Nonequilibrium spin transport on Au(111) surfaces

The well-known experimentally observed $sp$-derived Au(111) Shockley surface states with Rashba spin splitting are perfectly fit by an effective tight-binding model, considering a two-dimensional hexagonal lattice with $p_z$ orbital and nearest-neighbor hopping only. The extracted realistic band parameters are then imported to perform the Landauer-Keldysh formalism to calculate nonequilibrium spin transport in a two-terminal setup sandwiching a Au(111) surface channel. Obtained results show strong spin density on the Au(111) surface and demonstrate (i) intrinsic spin-Hall effect, (ii) current-induced spin polarization, and (iii) Rashba spin precession, all of which have been experimentally observed in semiconductor heterostructures but not in metallic surface states.

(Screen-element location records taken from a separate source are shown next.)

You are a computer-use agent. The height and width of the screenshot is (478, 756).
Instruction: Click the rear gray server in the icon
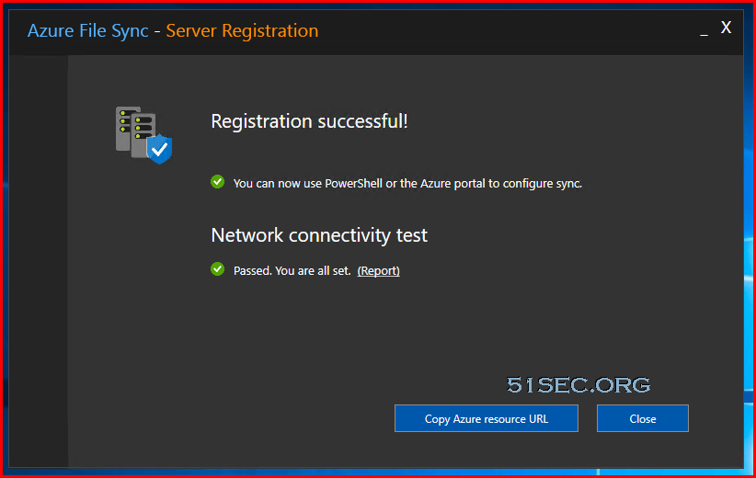(123, 128)
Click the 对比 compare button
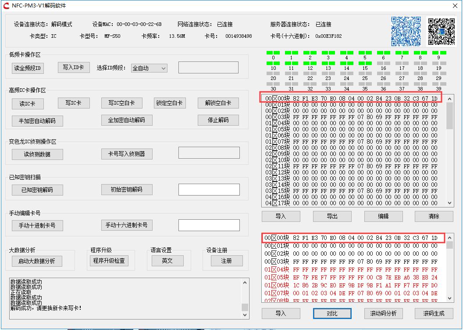The height and width of the screenshot is (330, 463). point(332,313)
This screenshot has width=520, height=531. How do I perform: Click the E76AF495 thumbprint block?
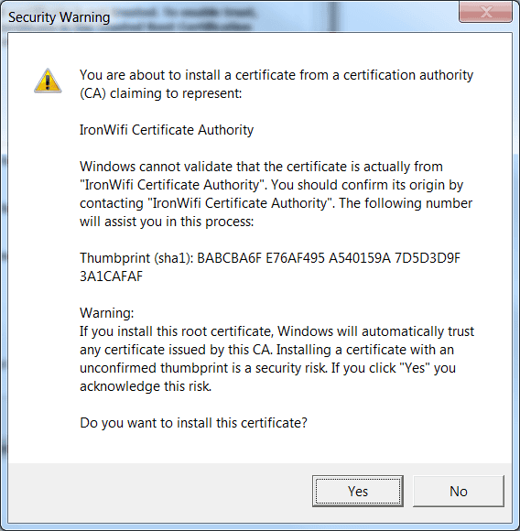295,258
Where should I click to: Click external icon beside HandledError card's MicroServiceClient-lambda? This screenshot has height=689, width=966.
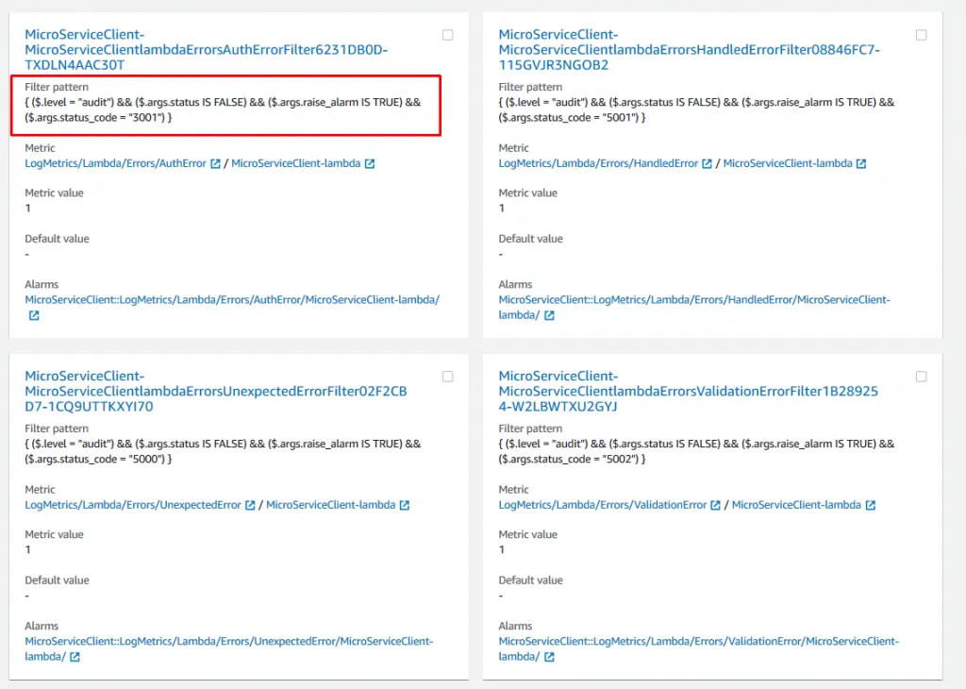pos(861,164)
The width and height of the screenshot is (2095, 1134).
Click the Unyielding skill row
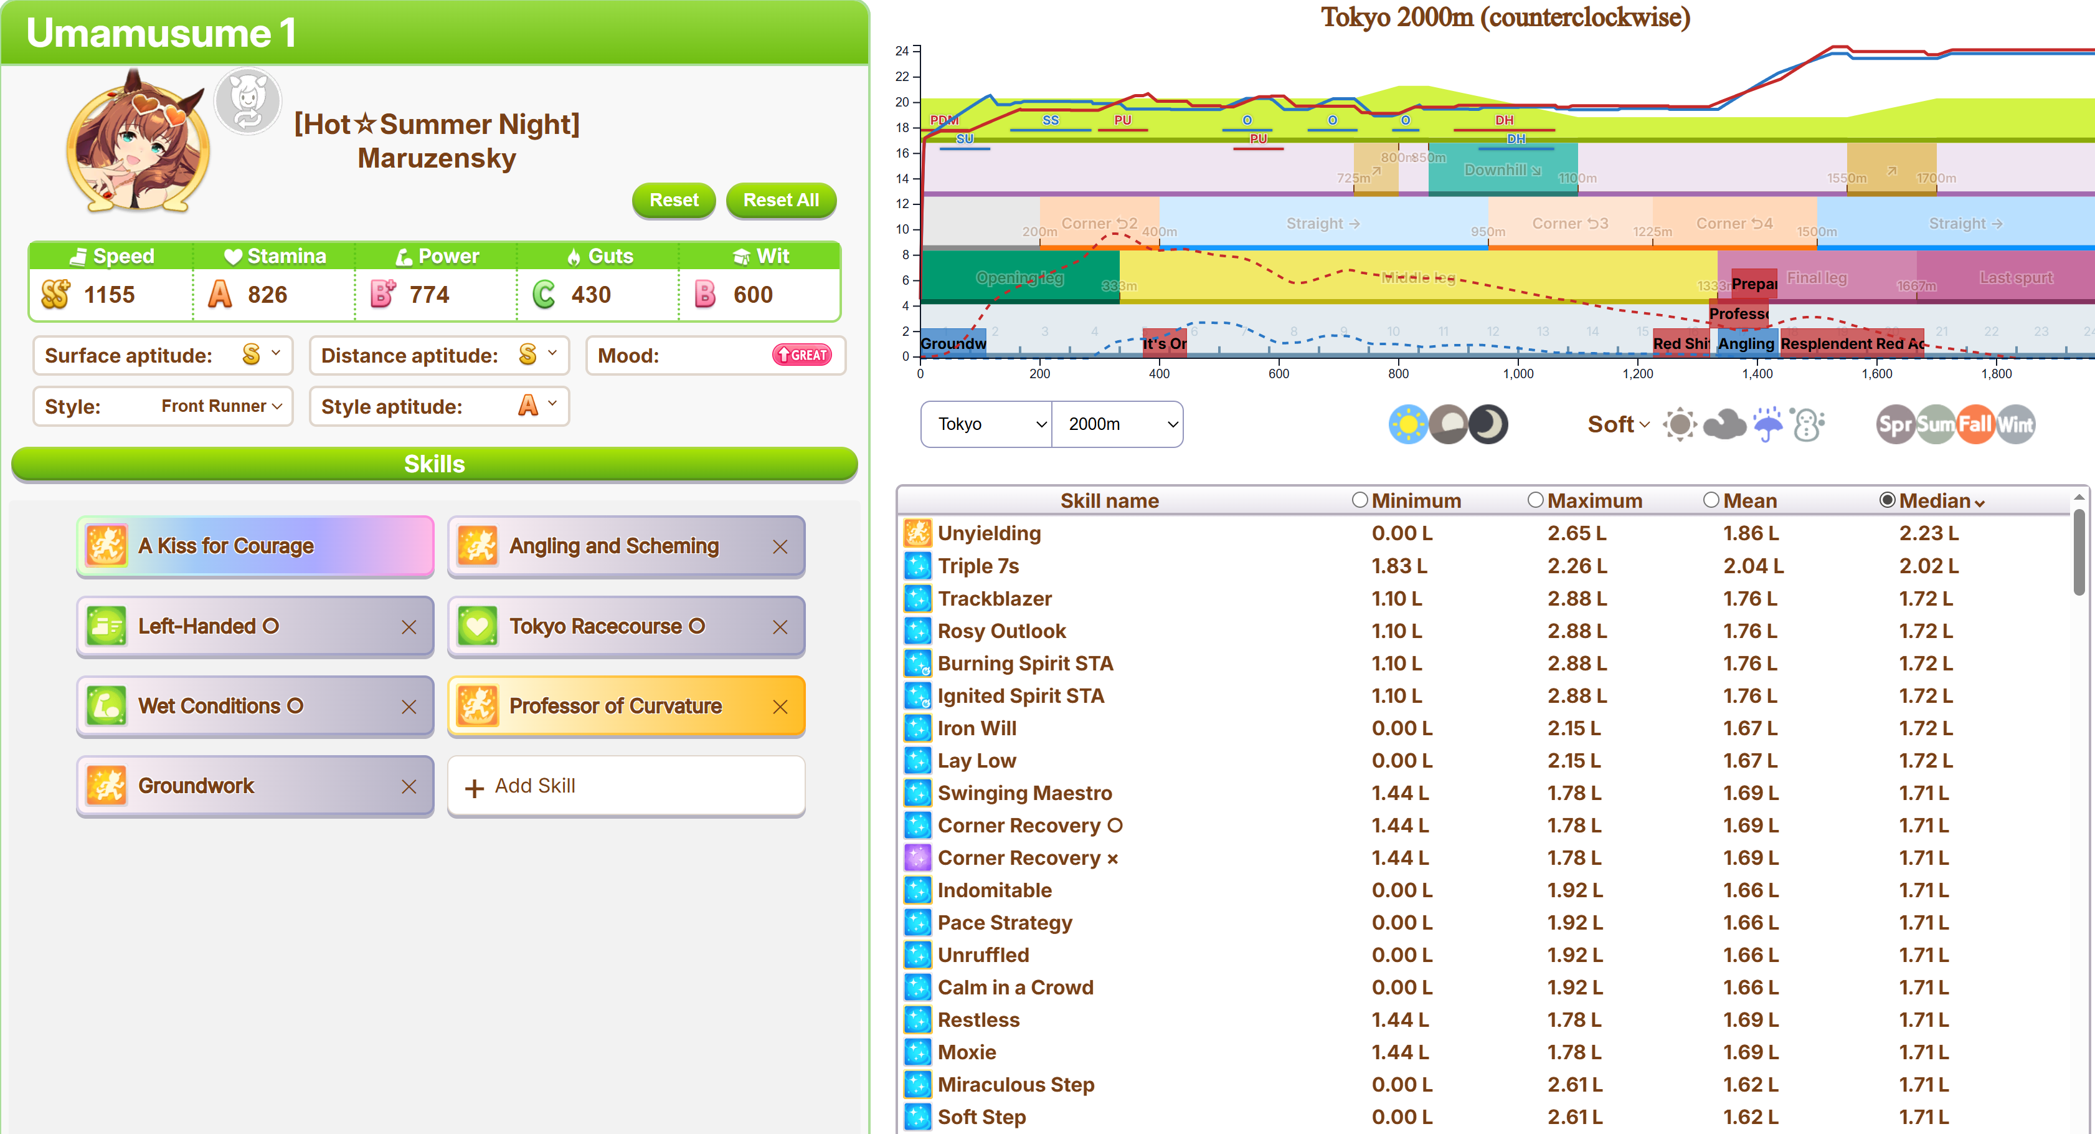click(x=989, y=533)
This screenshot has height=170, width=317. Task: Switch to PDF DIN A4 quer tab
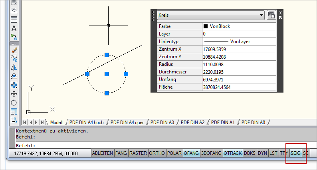coord(127,123)
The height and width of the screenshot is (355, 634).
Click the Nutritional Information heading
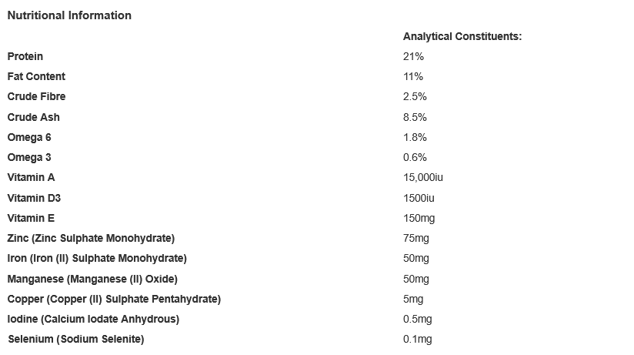pyautogui.click(x=69, y=15)
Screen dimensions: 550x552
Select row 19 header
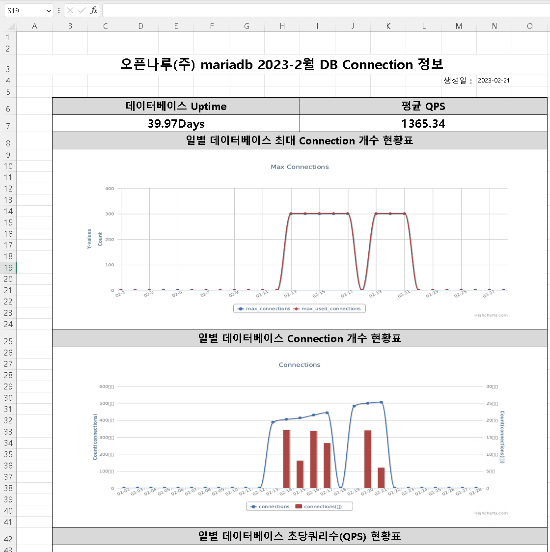[8, 268]
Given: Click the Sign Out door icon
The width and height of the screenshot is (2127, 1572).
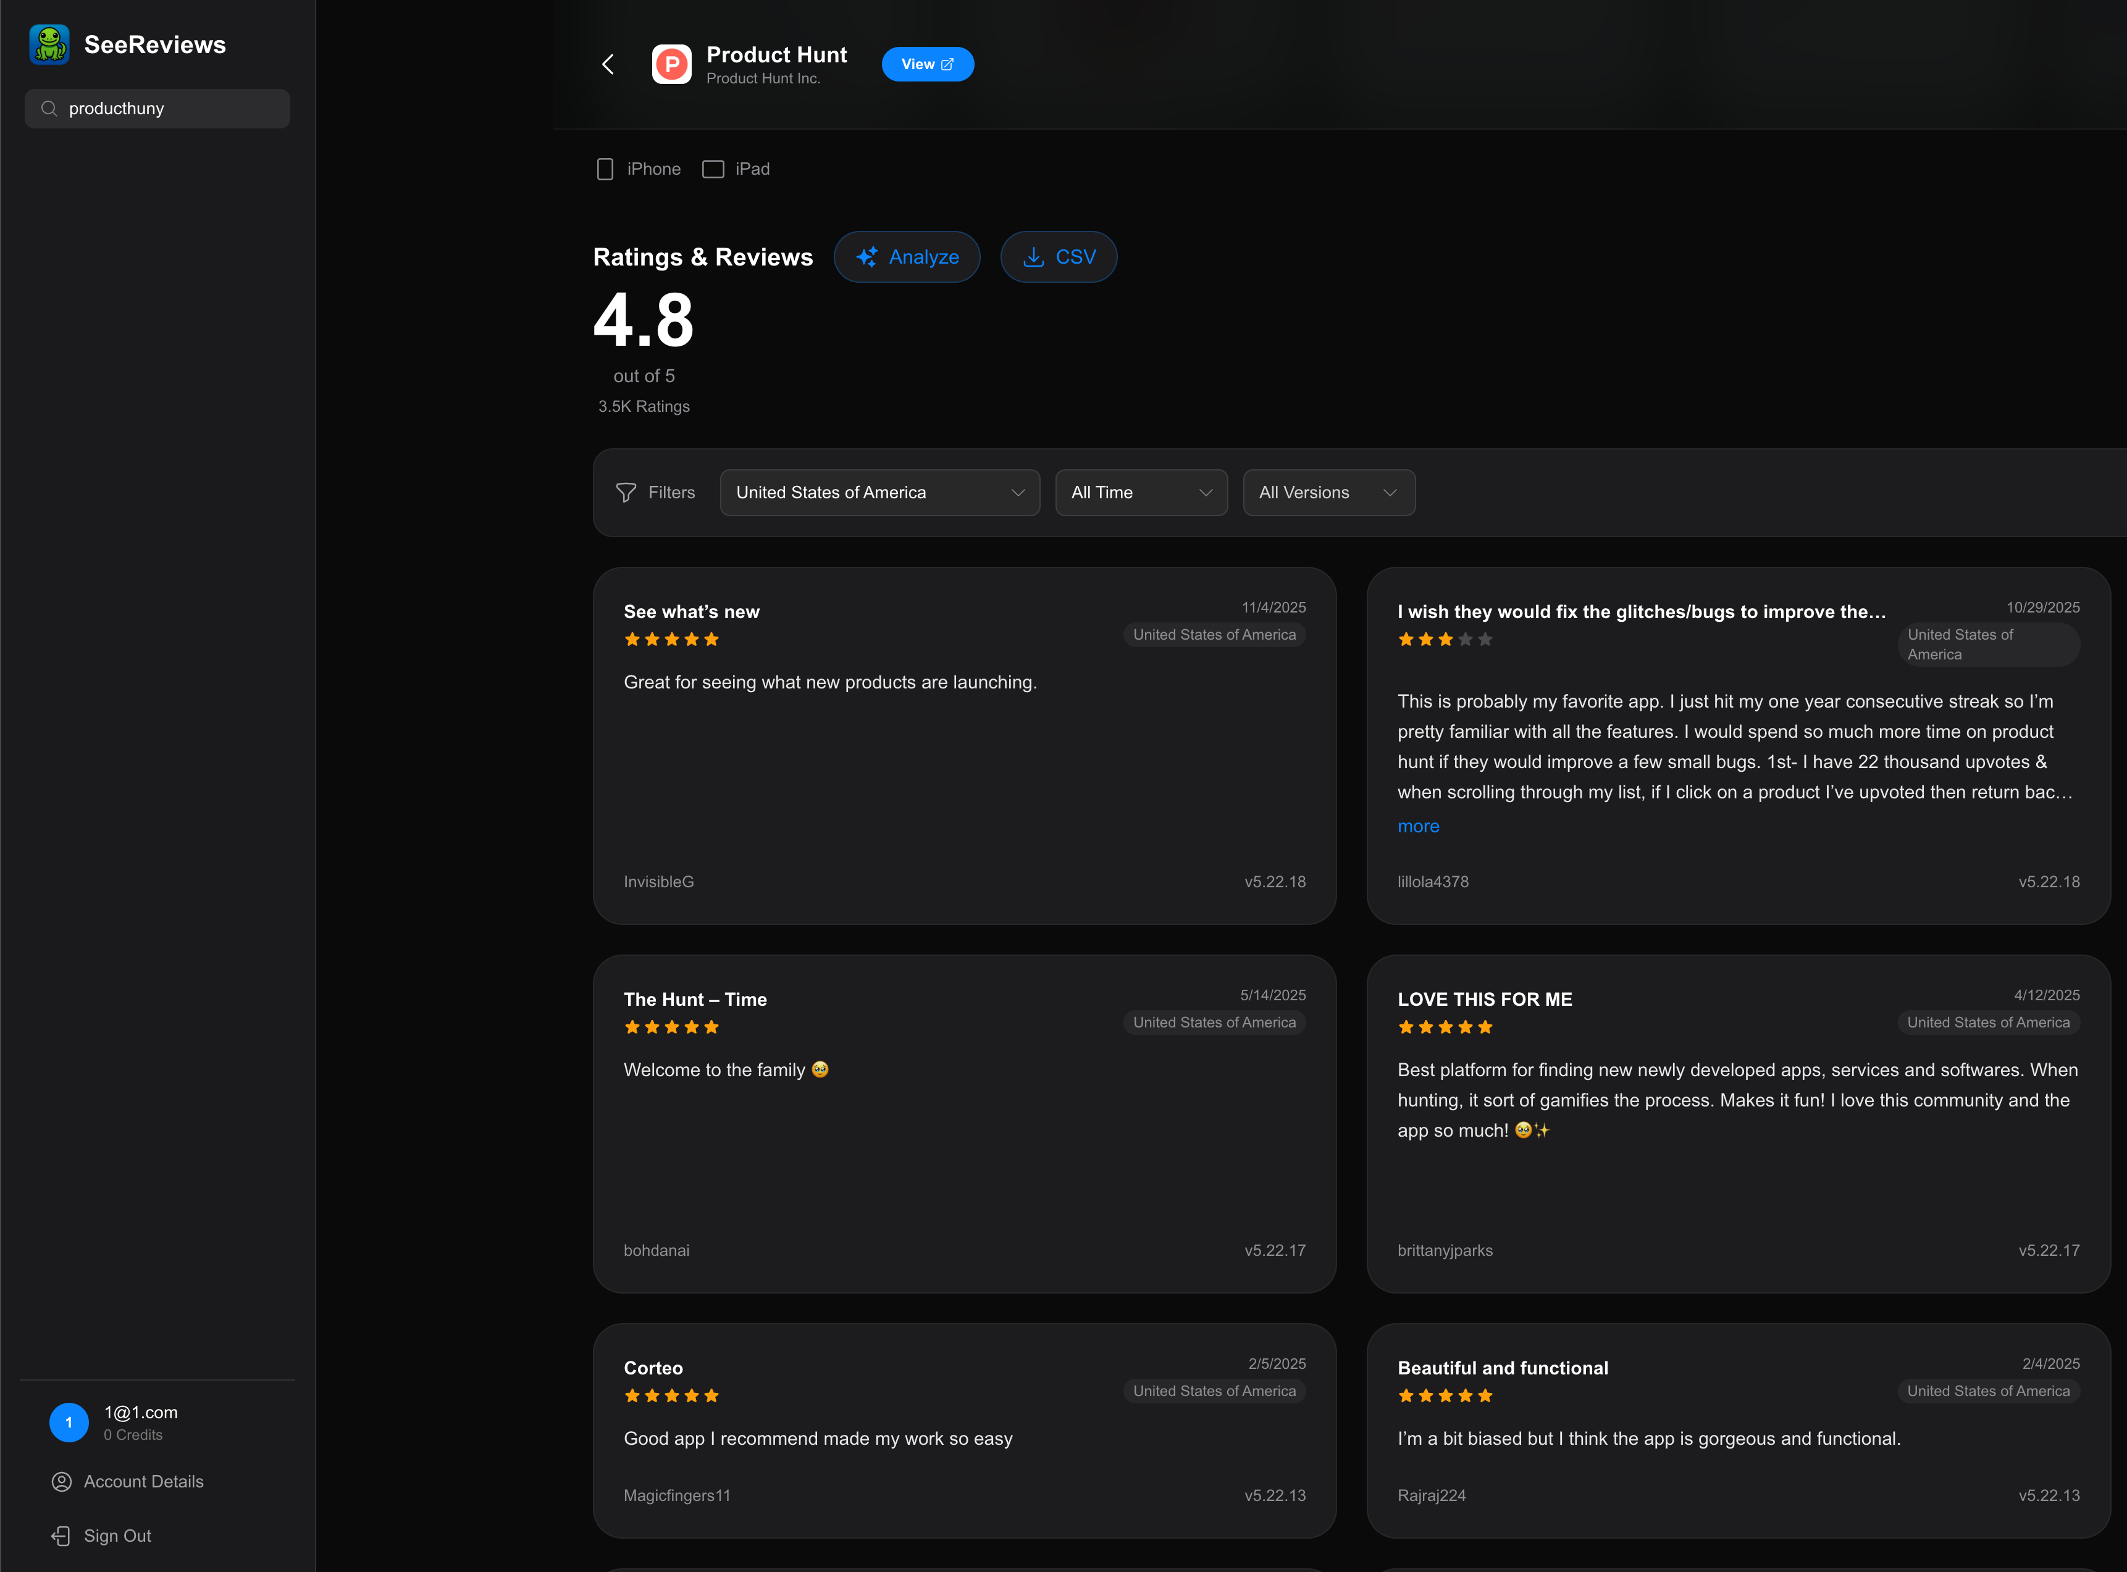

We therefore urge experiments in the latter for these spin phenomena.

Figure 1

(Color online) (a) Tight-binding energy dispersion $E_{\pm }^{\text{TBM}}$ and the experimentally measured binding energy $E_{\pm }^{\text{exp}}$ of Ref. 11 along the $\overline{\Gamma }\overline{M}$ direction. The surface Brillouin zone is sketched in the inset. (b) Total density of states and $E_{\pm }^{\text{TBM}}$ along $\overline{\Gamma }\overline{K}$ and $\overline{K}\overline{M}$ directions.

Figure 2

(Color online) Local spin density of (a) the out-of-plane component $⟨S_z⟩$ and (b) the in-plane component $\left(⟨S_x⟩,⟨S_y⟩\right)$ in a $398.9\times 63.3$ (total number of sites $N=931$) conducting sample made of Au(111) surface. The size of each local marker depicts the magnitude. In (a), red/dark (green/light) dots denote $⟨S_z⟩>0\left(⟨S_z⟩<0\right)$. The maximum of $⟨S_z⟩$ is $1.2\times {10}^{-3}\left(\hslash /2\right)$ while the mean of $⟨S_y⟩$ is $3.16\times {10}^{-4}\left(\hslash /2\right)$.

Figure 3

(Color online) Local spin density of (a) the out-of-plane component $⟨S_z⟩$ and (b) the in-plane component $\left(⟨S_x⟩,⟨S_y⟩\right)$ in a conducting sample made of Au(111) surface, subject to a ferromagnetic source lead with $+x$ magnetization. (c) $⟨S_x⟩$, $⟨S_y⟩$, and $⟨S_z⟩$ as a function of $x$ at $y=0$, i.e., along the dashed line sketched in (a). Computed values are compared with the previously obtained spin vector formula based on quantum mechanics.